Your monthly benefit is reported to the IRS as income, and you are responsible for paying any taxes.
You will receive a Form 1099-R annually for tax reporting purposes. If you made contributions to your pension after-tax, such as with a service purchase, the non-taxable portion of your pension paid throughout the year will be reported on your 1099-R form.
You will complete a Federal Income Tax Withholding Form W-4 when you apply for retirement, or when needed in retirement, to indicate how much federal income tax you want withheld. Please consult a tax accountant or the IRS for further information. WRS staff cannot furnish tax advice.
IRS Form 1099-R
WRS mails 1099-R forms by Jan. 31 of each year. Retirees who haven’t received their 1099-R form by the middle of February should call WRS to request a duplicate. If you've changed your address recently, update your address with WRS before mid-January to receive your 1099-R form by mail. You can change your address in the Online Pension Account or by completing a change of information form.
1099-R forms are also posted to your Online Pension Account in late January.
Many members receive only one 1099-R, but there are instances where multiple forms are generated:
- Turning 59½ during the past year. The pre-59½ payments are coded “2” (early distribution) and the post-59½ payments are coded “7” (regular distribution).
- Receiving two distributions from a plan, perhaps as both a survivor beneficiary and as a retiree.
- Receiving distributions from two different plans (i.e. law enforcement turned teacher, retired from both plans).
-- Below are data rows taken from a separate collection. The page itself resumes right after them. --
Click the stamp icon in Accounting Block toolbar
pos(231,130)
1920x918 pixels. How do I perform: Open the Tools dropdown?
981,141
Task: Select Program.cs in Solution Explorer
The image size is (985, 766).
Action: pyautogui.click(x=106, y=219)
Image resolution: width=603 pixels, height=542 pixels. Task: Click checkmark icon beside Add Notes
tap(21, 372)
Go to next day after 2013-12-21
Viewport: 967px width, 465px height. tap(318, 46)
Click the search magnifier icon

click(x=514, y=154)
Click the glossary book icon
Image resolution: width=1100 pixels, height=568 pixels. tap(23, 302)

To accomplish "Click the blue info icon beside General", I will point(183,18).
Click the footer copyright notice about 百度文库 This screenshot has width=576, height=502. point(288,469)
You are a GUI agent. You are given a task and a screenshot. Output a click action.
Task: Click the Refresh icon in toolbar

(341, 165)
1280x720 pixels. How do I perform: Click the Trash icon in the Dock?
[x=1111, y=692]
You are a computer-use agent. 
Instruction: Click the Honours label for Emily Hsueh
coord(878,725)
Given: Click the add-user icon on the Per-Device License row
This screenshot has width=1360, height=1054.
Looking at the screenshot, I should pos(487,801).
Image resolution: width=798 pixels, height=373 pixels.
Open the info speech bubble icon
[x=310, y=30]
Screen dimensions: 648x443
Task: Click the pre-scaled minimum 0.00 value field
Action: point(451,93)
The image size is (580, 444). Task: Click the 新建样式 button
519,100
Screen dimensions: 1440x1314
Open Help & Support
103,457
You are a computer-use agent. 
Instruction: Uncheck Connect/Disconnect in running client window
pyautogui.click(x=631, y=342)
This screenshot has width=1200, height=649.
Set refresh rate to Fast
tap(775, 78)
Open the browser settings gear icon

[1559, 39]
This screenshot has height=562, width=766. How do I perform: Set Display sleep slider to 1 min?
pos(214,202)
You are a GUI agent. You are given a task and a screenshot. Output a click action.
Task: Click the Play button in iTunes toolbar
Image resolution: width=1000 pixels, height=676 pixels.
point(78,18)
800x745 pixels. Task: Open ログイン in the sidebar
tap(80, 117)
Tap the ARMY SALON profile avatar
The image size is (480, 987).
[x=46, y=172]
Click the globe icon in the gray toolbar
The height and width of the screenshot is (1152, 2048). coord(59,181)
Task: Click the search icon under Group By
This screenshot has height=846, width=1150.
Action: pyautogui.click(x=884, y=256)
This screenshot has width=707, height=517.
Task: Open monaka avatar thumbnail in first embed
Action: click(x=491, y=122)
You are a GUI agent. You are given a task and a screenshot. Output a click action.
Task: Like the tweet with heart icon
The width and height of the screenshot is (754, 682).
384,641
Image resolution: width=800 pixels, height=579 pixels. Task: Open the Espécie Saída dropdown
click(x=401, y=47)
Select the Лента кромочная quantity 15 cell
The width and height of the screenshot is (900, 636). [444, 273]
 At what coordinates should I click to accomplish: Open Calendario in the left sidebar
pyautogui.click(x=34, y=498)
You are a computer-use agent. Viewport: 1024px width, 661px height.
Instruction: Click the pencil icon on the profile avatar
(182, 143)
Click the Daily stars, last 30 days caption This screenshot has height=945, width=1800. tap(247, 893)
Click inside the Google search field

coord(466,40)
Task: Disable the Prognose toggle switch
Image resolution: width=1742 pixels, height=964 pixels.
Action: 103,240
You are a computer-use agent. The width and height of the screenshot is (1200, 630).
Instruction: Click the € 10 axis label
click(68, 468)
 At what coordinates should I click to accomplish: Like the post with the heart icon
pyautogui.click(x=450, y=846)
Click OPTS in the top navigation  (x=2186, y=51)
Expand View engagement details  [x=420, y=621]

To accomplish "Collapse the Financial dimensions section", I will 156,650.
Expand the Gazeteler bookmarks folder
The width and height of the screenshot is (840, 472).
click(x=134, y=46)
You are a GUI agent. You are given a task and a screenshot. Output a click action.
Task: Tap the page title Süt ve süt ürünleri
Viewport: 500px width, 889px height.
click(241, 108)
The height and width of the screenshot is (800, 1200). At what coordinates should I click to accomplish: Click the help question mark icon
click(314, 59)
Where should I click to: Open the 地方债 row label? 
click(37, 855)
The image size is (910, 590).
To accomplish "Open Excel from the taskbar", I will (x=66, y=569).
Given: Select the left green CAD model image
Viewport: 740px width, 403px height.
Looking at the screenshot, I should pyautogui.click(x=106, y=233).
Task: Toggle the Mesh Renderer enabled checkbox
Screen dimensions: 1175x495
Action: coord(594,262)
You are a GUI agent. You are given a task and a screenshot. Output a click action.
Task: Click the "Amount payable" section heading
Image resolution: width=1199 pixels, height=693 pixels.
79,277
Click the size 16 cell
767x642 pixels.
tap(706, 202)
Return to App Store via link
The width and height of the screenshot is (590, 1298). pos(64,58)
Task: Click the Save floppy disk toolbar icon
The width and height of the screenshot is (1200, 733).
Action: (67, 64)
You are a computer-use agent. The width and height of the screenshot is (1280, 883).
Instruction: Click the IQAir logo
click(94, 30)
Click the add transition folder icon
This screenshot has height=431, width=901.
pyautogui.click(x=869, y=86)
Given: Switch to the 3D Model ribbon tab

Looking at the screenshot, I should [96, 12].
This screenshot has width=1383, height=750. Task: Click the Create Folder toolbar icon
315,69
- Multiple refunds with different tax consequences (portion rolled over to a qualified plan like a 401k or 457, part taken directly).
- You may also receive a separate 1099-R associated with any 457 Plan distributions you may have taken.
When filing your taxes, you'll need to add the appropriate figures from separate 1099-R forms together.
How to Read Your 1099-R
Box 1 - Gross distribution
Benefits WRS paid to you in the tax year.
Box 2a - Taxable amount
Total taxable amount of your gross distribution.
Box 4 - Federal income tax withheld
Total amount of federal income tax withheld in the tax year.
Box 5 - Employee contributions/Designated Roth contributions or insurance premiums
The amount shown in box 5 is not a deduction. The figure in box 5 represents the nontaxable portion of a retiree’s gross earnings during the tax year.
If a retiree adds the amount in box 5 to the amount in box 2a, which is the taxable amount, the sum is equal to box 1, the gross distribution.
A portion of a retiree’s gross distribution may be nontaxable if some of the contributions paid into their retirement account while they were an active employee were taxed at the time they were contributed. Retirees may have zero listed in box 5 if they were not taxed on any of the contributions made into their retirement account. They may also have zero listed in box 5 if the balance of the nontaxable portion of their contributions has already been paid out to them over the course of their retirement.